> [WHAT THE TASK ASKS] Print every one of the items below word for word, leaving out the pictures.

Recorded data
....
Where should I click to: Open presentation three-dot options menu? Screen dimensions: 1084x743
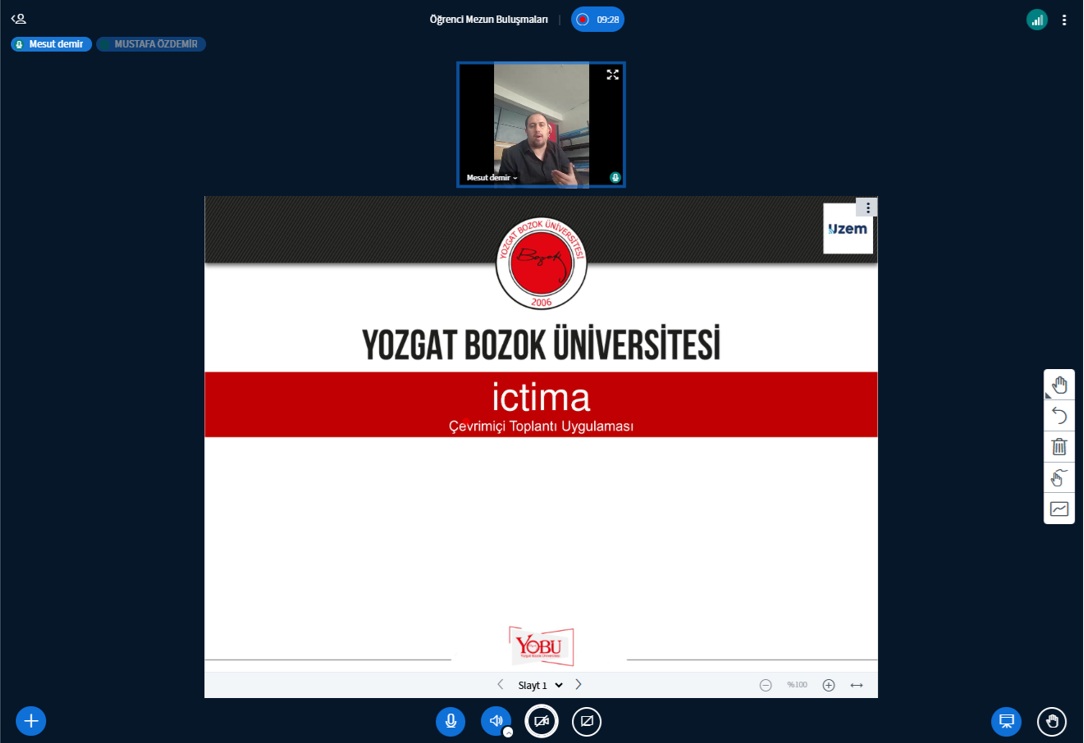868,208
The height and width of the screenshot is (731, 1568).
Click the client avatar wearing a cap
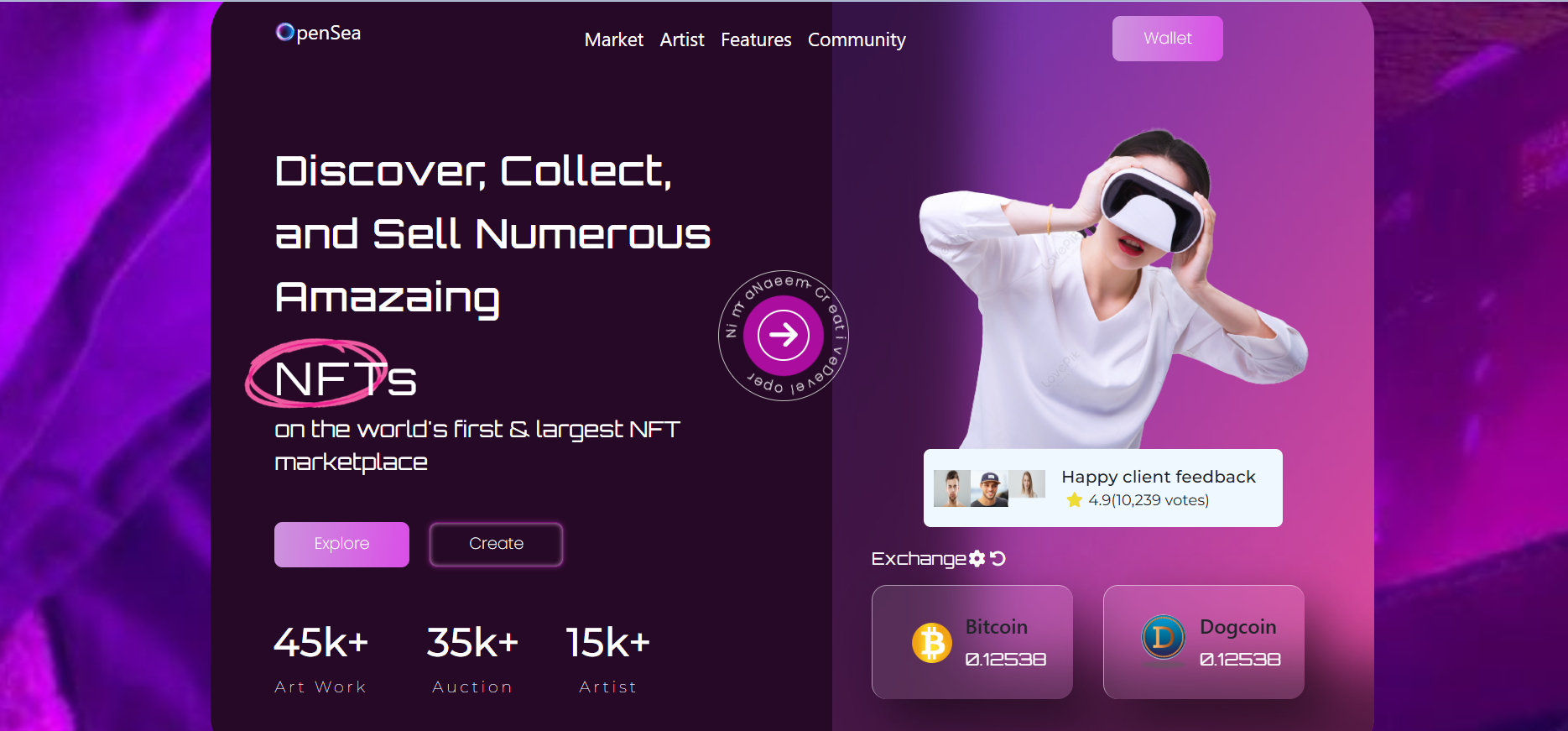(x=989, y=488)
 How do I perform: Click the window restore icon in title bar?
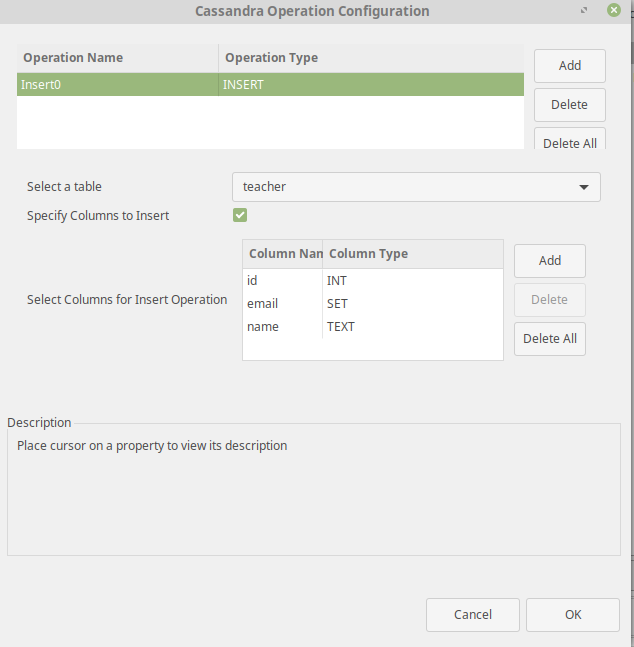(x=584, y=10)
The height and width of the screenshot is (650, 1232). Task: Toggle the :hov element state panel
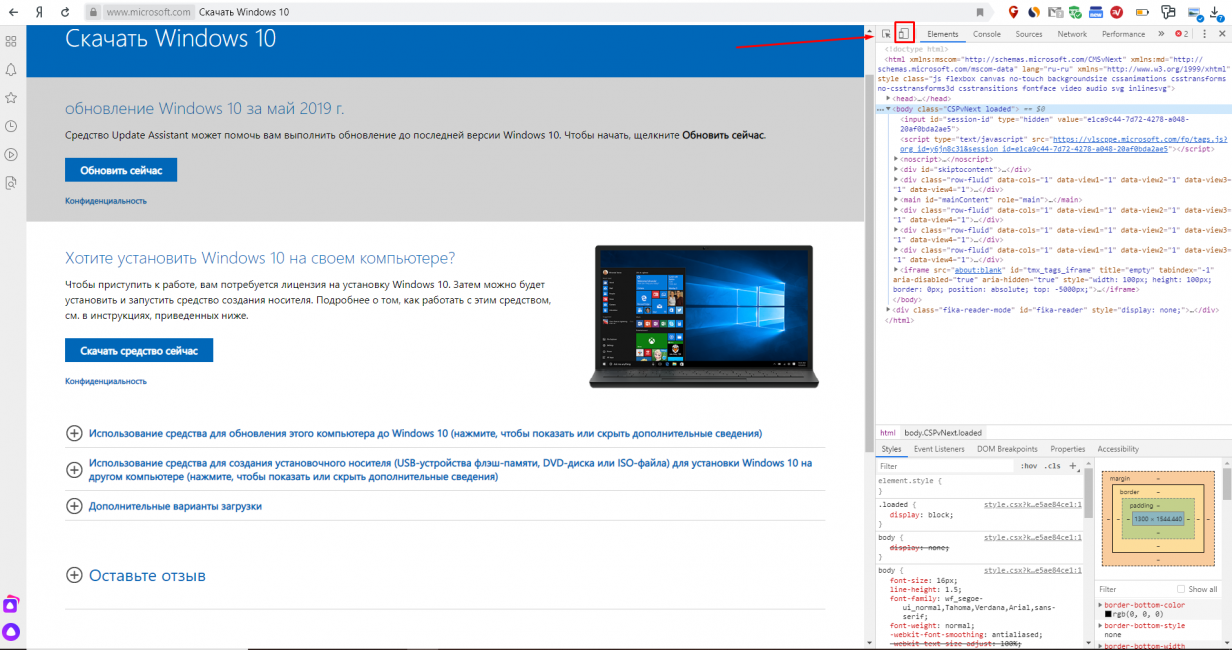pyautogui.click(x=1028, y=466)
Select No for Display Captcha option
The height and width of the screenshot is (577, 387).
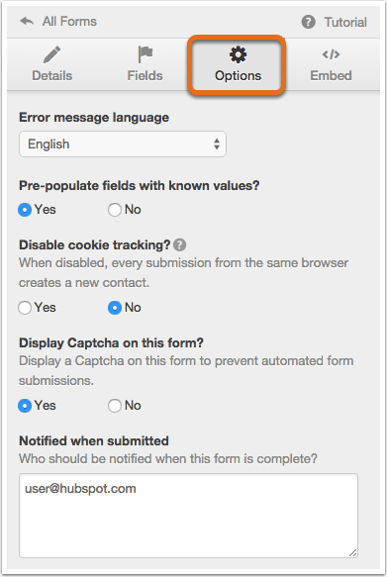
....
> [COMPLETE OUTPUT]
Where should I click to: Open presentation three-dot options menu? Screen dimensions: 1084x743
868,208
The height and width of the screenshot is (731, 1568).
Click the client avatar wearing a cap
(x=989, y=488)
 How do I perform: Click the window restore icon in title bar?
(x=584, y=10)
The height and width of the screenshot is (650, 1232). Task: Toggle the :hov element state panel
pyautogui.click(x=1028, y=466)
Select No for Display Captcha option
The height and width of the screenshot is (577, 387).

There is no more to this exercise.